Davis’ win was punctuated by a stirring finish, one in which he overcame an estimated 15-meter deficit in the last 200 meters to beat Heyworth’s Cade Martens by three seconds.

“Jon has an amazing kick,” O/A-P coach Doug Robinson said. “Nothing like I’ve ever seen. He can turn it on. He keeps outdoing himself.”

While there is no substitute for the speed that enables runners like Davis to finish strong, coaches agree they do play a role.

“The biggest thing is the mental game,” said Hoopeston Area coach Rich Stipp, whose girls won team honors in the 11-school field. “The biggest competition is themselves.

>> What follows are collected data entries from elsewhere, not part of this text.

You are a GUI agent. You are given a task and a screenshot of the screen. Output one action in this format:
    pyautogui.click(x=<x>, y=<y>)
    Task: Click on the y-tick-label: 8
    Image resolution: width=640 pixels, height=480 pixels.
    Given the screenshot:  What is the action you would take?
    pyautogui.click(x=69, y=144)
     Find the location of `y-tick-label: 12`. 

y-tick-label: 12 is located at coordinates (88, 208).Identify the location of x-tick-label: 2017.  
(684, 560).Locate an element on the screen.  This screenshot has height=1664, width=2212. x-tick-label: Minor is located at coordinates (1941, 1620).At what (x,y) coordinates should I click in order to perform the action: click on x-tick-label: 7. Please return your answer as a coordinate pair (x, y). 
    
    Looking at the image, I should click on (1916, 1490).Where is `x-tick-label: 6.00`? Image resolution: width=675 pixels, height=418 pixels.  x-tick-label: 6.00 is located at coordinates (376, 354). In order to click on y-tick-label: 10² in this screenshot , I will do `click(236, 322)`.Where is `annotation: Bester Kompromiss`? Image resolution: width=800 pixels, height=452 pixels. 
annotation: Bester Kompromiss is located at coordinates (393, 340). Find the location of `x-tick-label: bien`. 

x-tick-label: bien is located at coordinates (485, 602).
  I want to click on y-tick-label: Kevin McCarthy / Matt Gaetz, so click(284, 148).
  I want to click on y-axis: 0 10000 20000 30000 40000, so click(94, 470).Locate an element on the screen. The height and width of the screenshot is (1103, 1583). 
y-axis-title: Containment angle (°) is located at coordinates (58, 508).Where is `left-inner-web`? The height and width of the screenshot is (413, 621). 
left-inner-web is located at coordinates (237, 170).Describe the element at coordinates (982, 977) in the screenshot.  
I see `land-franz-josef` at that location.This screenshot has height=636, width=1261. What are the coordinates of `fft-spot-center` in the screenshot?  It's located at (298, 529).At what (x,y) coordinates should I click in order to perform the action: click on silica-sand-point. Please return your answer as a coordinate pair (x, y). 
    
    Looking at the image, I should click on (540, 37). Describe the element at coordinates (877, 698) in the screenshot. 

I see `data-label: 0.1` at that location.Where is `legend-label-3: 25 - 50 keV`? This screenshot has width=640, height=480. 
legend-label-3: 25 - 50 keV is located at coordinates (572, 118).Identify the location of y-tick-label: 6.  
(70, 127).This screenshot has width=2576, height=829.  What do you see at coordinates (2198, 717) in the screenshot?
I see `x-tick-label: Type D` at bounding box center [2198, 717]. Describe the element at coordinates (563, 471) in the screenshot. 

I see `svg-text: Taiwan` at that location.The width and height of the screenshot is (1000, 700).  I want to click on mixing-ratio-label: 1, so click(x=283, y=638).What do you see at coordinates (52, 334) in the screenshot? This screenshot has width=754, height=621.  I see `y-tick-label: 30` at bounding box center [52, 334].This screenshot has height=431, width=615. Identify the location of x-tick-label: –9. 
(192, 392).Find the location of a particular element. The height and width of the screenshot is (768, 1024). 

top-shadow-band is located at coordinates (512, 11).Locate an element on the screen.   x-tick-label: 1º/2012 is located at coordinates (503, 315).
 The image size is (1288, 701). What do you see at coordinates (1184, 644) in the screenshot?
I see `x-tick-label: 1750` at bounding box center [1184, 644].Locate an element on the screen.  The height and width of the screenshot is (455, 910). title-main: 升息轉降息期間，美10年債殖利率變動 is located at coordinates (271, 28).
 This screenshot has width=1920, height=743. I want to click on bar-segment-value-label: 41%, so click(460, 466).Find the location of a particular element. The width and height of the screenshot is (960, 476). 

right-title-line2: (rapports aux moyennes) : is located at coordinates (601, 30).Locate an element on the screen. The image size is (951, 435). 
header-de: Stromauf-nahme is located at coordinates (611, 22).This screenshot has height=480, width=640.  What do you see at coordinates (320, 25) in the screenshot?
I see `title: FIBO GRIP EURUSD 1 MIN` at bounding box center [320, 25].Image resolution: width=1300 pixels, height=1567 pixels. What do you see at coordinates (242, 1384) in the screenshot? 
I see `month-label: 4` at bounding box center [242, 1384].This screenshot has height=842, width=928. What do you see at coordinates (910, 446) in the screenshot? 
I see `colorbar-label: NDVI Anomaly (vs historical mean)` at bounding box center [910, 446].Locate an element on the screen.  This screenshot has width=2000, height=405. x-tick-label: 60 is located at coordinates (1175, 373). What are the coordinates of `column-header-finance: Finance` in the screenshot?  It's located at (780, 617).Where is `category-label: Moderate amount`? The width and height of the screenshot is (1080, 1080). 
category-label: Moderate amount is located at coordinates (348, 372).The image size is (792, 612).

“If you can convince them they are capable of what you know they’re capable of, that’s the biggest hurdle. If you can defeat yourself, you can win.”

Hoopeston Area’s Maddie Brown conquered that battle. She was victorious in the girls’ race, running the 3-mile course in 21:07.

“She has struggled with a stomach disorder and is literally running through the pain,” Stipp said. “To have this performance was a surprise. It shows strength from above. Our entire team was awesome. They’ve started coming on the last two meets.”

Paxton-Buckley-Loda coach Becky Kasten helps her squad keep the big picture in focus.

“We started in the summer thinking about the end of October,” Kasten said. “We keep saying, ‘every race is preparation for sectionals.’ You want to get physically prepared as well as mentally prepared.”

PBL’s top finisher was Audrey Bloomquist (fifth).

“This was a good race for her,” Kasten said, “but she’s capable of being faster.”

St. Thomas More teammates Julia Welle and Randa Harshbarger — the homecoming queen — placed third and fourth, respectively. The Sabers were without their normal No. 1 runner but nearly had enough depth to win team honors.

In a meet scored by adding the cumulative times of each school’s top five runners, STM was 24 seconds behind the Cornjerkers.

Brown was just as satisfied by the team showing as her own effort.

“I didn’t think we’d have a lot of runners this year, but we have a great bunch of freshmen,” she said.

Behm enthusiastically embraces the role of coach as motivator.

“Getting them to believe can be a four-year cycle, trying to train people to where they’re at an elite level,” Behm said. “The biggest thing is rest. They say a day of recovery for every mile they race.”

With the Twin City meet on Tuesday, the Sabers’ top four boys were withheld as was another of the team’s top six. They are battling health issues, and Behm said, “We want them to get over it so they can turn around and race hard,” Behm said. “I told them to stay home in bed.”

A former runner at Georgetown, Behm understands the psychological ploys needed.

“It’s such a mental game to push yourself and be able to run in pain,” he said.

“Once you break through that threshold, it’s very rewarding to push kids to do the best they can.”

Davis never gave up on himself, despite the daunting late-race task he faced.

“I thought it was impossible, but I was going to give it a try anyway,” he said. “I try to sprint at the end, no matter how much I have left. This course, I think, is the hardest in the state, and I wanted to put it all on the line today.”

Davis’ third-mile split (5:19) was faster than his opening mile (5:20).

The Sabers had no individuals among the top 20 in the boys’ meet.

PBL teammates Grant Iverson and Josh Brocato were third and fourth, respectively, leading Kasten’s Panthers to team honors by a 39-second margin over Heyworth. A third PBL runner (ninth-place Corbin Riecks) had a top-10 finish.

They were followed by Georgetown-Ridge Farm/Chrisman teammates Wyatt Avenatti and Colton Wyatt, in fifth and sixth, respectively.